--- DATA SUPPLIED ---
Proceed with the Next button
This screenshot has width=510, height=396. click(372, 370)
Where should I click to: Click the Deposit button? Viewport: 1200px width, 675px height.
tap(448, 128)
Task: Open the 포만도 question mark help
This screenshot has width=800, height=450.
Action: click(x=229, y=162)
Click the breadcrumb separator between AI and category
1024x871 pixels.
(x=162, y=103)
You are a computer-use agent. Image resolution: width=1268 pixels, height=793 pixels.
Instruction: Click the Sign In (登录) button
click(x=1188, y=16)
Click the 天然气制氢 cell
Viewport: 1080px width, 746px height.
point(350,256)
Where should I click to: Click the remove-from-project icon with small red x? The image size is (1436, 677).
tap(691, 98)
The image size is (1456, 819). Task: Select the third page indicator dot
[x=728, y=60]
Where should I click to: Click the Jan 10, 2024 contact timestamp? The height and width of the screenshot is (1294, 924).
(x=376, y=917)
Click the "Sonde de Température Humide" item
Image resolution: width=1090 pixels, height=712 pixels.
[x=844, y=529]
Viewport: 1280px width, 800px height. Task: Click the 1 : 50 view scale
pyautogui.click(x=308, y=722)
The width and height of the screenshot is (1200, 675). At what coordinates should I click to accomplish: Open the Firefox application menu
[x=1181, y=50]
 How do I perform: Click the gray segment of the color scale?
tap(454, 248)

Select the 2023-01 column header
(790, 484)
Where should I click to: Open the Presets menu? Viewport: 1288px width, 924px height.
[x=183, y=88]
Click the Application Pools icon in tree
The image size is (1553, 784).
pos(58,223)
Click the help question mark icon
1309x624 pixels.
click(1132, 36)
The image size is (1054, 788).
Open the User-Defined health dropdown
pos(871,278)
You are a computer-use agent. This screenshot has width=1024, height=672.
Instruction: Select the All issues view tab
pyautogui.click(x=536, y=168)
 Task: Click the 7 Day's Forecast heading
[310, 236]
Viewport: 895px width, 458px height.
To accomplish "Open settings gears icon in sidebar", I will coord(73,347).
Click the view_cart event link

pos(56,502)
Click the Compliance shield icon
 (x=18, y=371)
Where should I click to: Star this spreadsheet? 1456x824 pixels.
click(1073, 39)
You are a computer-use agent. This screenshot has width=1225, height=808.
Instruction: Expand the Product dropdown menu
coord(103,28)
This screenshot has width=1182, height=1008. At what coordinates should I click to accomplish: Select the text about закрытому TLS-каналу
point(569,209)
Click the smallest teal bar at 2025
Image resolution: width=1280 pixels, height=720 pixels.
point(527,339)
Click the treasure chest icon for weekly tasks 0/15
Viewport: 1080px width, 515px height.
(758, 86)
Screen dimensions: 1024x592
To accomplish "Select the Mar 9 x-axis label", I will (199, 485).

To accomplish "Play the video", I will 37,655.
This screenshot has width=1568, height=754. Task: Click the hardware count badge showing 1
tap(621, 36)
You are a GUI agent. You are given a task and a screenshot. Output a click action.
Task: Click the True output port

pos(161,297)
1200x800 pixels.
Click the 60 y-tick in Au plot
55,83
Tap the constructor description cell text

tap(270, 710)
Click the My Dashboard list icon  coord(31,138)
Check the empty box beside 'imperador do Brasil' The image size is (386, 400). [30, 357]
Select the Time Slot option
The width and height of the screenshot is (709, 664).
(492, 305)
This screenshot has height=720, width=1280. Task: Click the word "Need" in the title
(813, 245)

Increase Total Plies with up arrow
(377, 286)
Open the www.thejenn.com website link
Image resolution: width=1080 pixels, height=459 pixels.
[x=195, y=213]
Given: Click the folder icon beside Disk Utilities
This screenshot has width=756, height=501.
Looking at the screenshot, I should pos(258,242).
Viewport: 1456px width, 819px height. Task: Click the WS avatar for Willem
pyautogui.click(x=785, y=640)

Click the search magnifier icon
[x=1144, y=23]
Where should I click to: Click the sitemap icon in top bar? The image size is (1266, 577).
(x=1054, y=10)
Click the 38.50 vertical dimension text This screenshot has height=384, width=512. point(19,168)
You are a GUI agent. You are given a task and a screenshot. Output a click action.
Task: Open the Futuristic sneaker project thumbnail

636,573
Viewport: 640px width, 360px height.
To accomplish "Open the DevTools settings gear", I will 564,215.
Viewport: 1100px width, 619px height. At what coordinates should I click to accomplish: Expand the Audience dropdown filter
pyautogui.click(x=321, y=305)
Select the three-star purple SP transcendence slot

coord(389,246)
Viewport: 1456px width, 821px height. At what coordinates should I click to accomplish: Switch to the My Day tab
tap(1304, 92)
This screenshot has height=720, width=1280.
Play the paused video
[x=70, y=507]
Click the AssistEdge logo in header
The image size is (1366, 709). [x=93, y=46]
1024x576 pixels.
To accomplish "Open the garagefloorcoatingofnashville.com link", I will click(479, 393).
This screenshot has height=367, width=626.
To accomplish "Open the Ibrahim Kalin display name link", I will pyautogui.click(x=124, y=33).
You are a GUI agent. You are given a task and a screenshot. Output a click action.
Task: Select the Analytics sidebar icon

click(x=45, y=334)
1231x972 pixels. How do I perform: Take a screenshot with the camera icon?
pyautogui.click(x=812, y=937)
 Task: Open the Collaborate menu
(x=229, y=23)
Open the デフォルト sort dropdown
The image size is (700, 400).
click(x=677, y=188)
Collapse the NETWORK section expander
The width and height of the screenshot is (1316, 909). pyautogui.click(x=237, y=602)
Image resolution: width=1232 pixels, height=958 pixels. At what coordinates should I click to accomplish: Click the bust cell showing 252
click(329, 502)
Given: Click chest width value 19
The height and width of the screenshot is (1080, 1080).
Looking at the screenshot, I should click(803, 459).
---
ASSIGNMENT =
The job here is to find each line above with the word "chest" and copy it.

REPLY TO THE TASK =
Click the treasure chest icon for weekly tasks 0/15
Given: Click chest width value 19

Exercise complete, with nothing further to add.